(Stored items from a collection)
::::

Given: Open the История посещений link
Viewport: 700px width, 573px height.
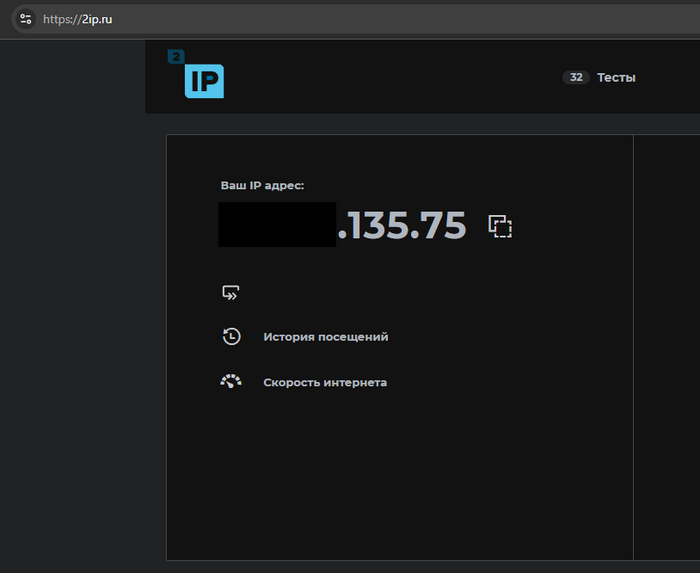Looking at the screenshot, I should click(325, 337).
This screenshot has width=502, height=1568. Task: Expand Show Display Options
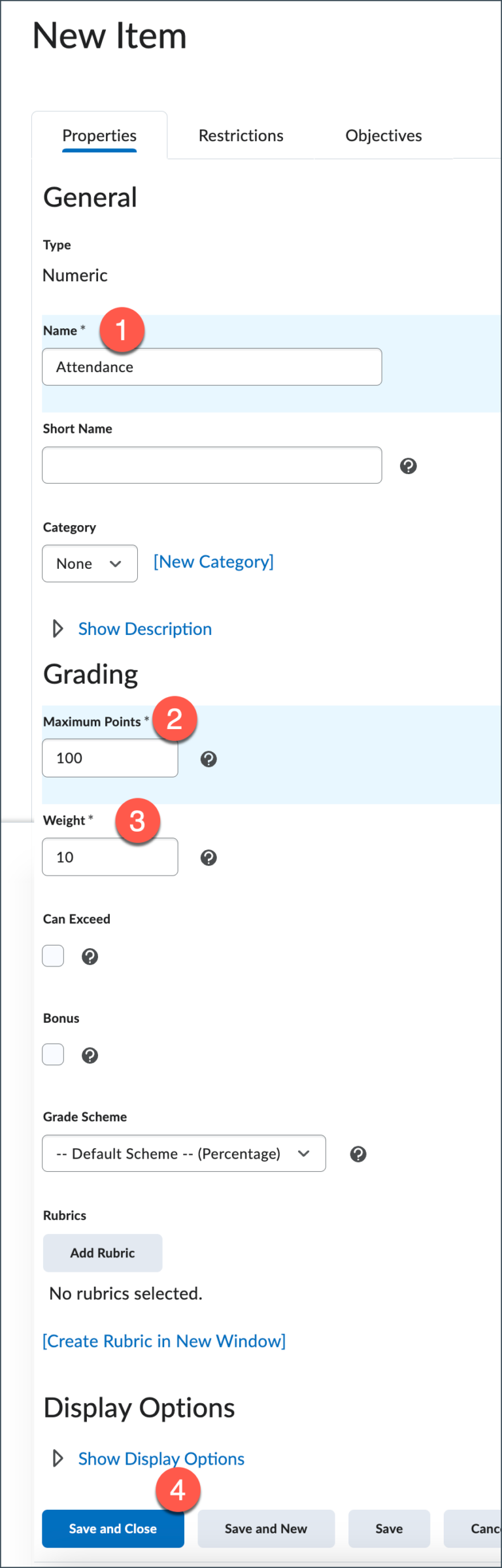[x=161, y=1458]
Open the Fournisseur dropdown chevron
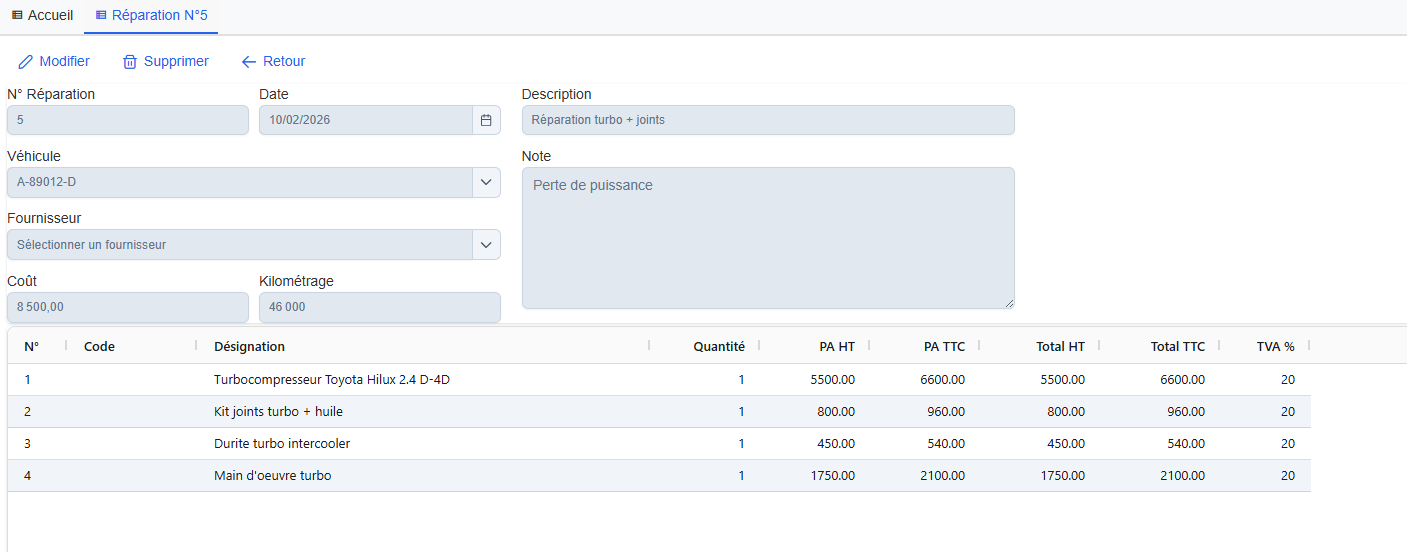Viewport: 1407px width, 552px height. coord(486,245)
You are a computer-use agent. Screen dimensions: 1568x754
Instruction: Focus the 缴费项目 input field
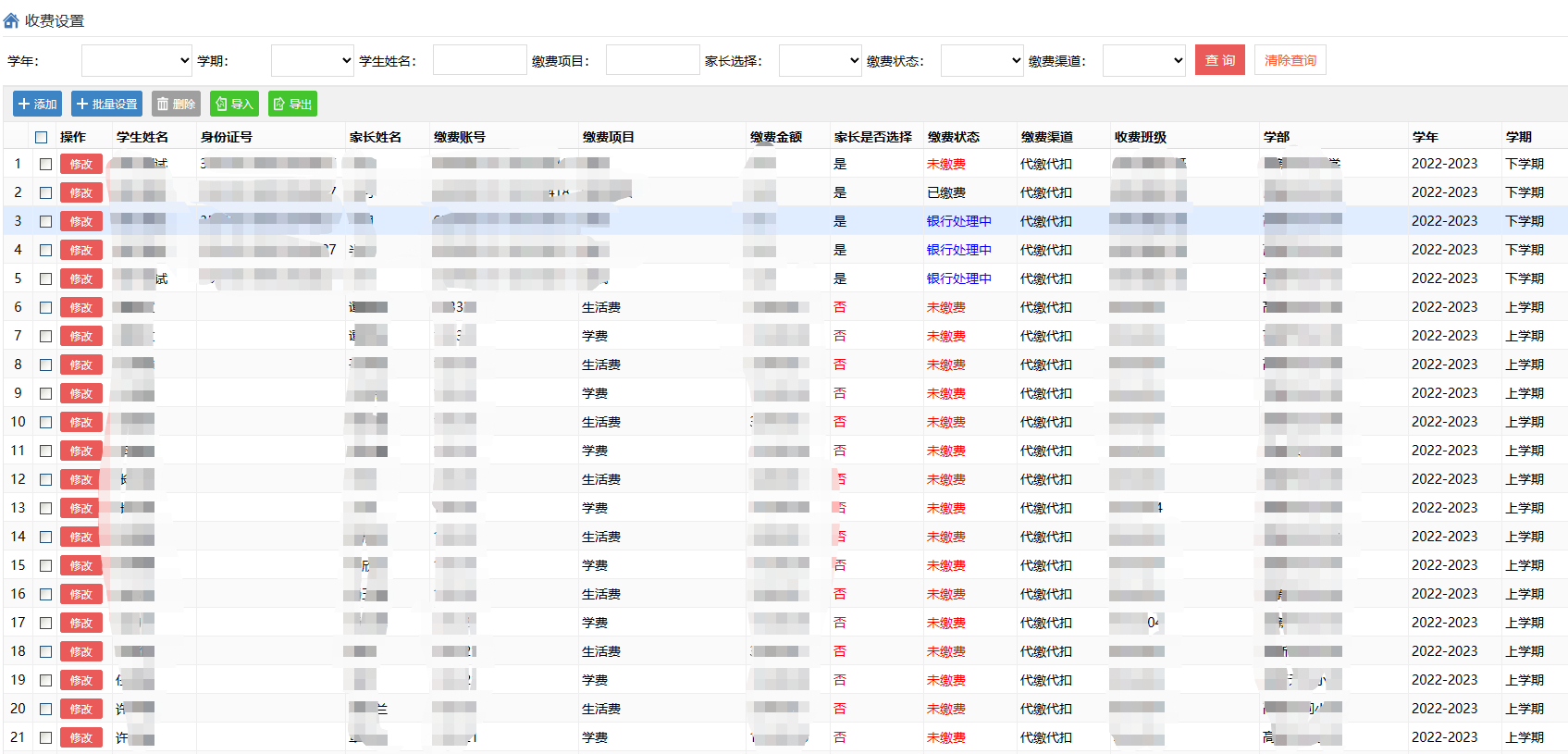pyautogui.click(x=653, y=60)
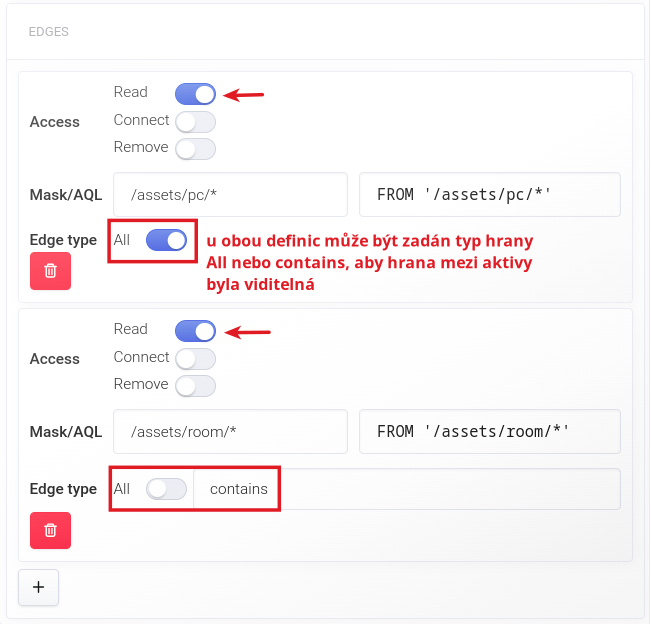Enable Connect access for /assets/pc/* edge

tap(195, 122)
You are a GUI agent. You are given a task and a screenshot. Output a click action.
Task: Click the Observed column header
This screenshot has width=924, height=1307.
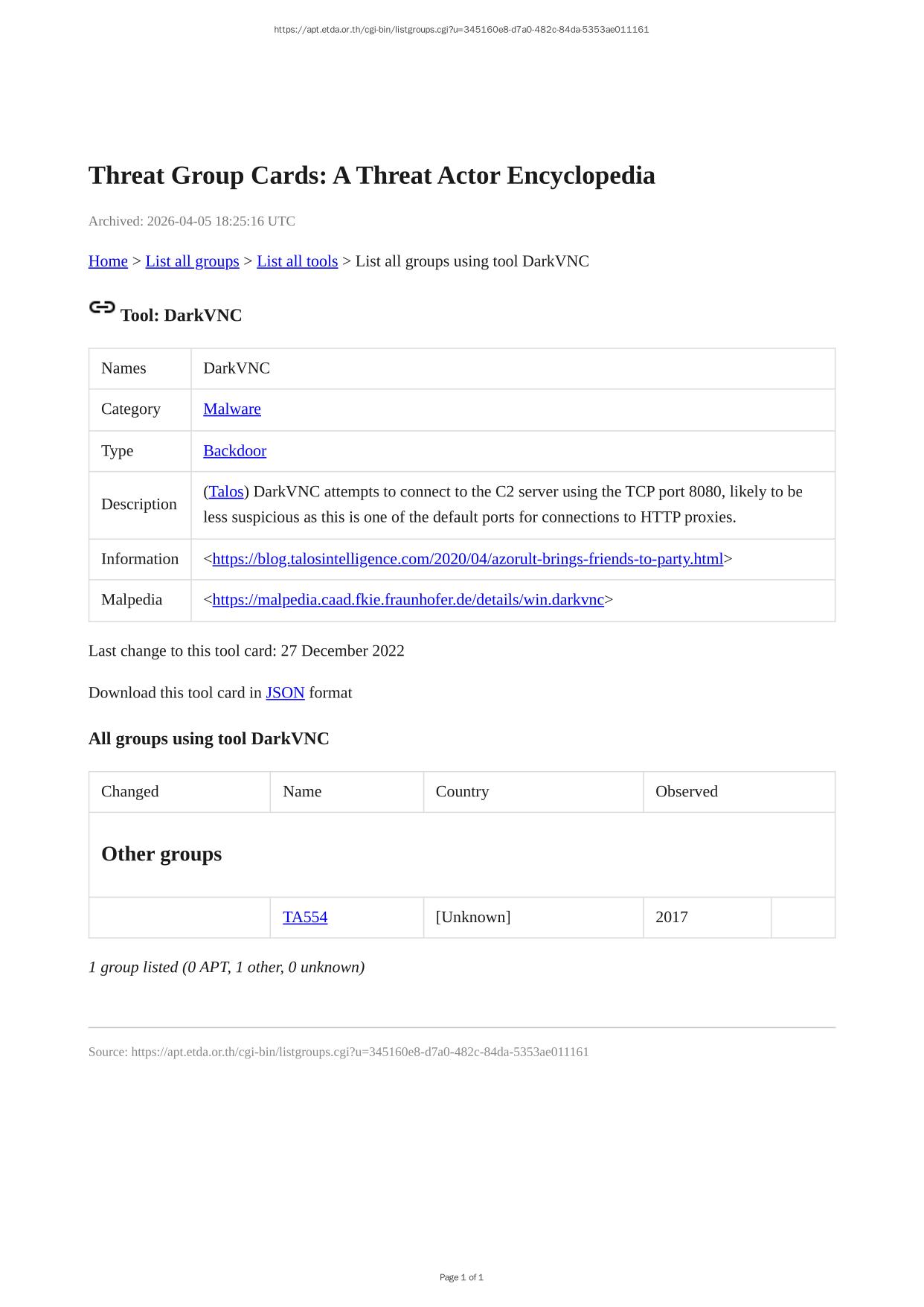click(x=686, y=791)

::::

* [Task details] Output the records above unchanged, minus their pictures.

* [Response to the exercise]
Given: Open the История посещений link
Viewport: 700px width, 573px height.
Looking at the screenshot, I should click(325, 337).
This screenshot has width=502, height=1568. Task: Expand Show Display Options
[x=161, y=1458]
Open the Fournisseur dropdown chevron
Viewport: 1407px width, 552px height. coord(486,245)
You are a computer-use agent. Screen dimensions: 1568x754
Instruction: Focus the 缴费项目 input field
pyautogui.click(x=653, y=60)
Enable Connect access for /assets/pc/* edge

tap(195, 122)
You are a GUI agent. You are given a task and a screenshot. Output a click action.
Task: Click the Observed column header
This screenshot has width=924, height=1307.
click(x=686, y=791)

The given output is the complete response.